Your goal: From the listing below, work out how many lines contain "color"; the answer is that number and nothing more.

Extracted records below:

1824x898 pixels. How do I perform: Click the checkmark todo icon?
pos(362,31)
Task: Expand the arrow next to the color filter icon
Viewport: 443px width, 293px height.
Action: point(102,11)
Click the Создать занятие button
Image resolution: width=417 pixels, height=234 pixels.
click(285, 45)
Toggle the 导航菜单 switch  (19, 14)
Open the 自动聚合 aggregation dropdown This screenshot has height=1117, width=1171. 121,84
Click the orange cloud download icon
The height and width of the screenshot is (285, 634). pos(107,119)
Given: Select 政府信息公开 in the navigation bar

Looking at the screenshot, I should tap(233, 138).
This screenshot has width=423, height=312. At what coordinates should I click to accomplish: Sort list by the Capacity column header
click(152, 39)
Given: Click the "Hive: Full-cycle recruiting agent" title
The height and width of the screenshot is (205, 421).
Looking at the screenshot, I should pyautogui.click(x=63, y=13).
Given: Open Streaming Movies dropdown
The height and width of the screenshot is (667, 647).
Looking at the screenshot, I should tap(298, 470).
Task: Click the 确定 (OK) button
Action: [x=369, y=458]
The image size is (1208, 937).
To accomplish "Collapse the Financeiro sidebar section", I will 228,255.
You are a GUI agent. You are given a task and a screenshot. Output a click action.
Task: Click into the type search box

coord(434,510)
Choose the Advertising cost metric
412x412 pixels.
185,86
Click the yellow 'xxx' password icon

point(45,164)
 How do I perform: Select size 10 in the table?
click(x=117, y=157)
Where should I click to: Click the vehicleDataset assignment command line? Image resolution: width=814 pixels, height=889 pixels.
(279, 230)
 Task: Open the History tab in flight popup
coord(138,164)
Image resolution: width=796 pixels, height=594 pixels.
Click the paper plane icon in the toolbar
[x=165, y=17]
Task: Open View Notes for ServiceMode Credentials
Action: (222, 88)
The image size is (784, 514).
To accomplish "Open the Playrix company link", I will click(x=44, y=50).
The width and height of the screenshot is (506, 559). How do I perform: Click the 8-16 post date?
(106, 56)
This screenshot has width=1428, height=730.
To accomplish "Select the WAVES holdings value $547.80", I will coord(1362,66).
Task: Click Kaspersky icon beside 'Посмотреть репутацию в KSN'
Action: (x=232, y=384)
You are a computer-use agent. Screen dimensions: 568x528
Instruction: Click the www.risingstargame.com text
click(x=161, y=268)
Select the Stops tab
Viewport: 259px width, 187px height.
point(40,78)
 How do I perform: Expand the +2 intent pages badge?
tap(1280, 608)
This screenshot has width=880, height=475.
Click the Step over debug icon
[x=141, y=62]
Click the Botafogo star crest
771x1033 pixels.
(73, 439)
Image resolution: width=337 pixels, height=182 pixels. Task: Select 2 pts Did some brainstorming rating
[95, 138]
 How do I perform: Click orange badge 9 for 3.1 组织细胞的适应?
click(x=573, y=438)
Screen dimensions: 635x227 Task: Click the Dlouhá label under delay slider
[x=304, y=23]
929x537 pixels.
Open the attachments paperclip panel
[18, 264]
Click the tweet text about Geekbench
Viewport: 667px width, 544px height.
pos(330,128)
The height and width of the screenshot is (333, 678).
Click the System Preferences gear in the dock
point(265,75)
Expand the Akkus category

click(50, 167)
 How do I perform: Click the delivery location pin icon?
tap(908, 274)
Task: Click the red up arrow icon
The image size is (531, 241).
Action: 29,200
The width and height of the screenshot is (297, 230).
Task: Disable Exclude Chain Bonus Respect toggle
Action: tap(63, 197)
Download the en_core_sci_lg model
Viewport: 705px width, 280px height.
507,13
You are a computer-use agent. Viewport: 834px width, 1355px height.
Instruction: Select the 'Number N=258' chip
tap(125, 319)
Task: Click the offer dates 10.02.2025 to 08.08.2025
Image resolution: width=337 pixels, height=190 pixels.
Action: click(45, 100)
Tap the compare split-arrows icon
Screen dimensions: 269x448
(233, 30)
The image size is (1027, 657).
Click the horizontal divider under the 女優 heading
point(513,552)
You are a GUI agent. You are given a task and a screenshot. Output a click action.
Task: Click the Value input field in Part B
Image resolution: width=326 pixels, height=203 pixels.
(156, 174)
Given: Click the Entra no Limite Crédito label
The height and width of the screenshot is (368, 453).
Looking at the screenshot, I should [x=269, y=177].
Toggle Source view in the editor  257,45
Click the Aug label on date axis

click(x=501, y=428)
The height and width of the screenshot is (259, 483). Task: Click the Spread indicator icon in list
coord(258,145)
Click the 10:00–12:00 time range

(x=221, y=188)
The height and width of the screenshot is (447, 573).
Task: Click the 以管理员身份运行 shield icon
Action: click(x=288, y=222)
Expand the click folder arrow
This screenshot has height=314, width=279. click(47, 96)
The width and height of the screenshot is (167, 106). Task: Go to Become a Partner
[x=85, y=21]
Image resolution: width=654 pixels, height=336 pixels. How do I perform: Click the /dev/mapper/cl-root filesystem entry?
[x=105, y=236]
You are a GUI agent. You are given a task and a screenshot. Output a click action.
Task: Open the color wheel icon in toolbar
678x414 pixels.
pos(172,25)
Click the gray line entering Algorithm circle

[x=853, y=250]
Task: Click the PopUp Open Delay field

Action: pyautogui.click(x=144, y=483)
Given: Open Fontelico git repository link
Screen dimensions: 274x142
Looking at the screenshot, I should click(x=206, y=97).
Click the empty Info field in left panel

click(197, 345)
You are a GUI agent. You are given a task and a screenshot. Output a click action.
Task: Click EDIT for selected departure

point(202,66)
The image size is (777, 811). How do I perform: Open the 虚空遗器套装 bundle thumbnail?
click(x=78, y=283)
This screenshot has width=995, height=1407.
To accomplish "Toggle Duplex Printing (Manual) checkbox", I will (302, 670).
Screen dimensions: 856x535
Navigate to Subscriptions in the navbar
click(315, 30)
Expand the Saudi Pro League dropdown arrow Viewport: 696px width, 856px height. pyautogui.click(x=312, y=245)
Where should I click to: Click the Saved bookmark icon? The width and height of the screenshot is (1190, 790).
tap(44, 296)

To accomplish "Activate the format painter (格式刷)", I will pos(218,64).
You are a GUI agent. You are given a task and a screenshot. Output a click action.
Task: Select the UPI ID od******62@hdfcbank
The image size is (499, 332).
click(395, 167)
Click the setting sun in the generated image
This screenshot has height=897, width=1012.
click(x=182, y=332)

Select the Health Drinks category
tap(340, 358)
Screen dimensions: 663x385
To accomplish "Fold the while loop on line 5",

End of Extracted records.

Output: 2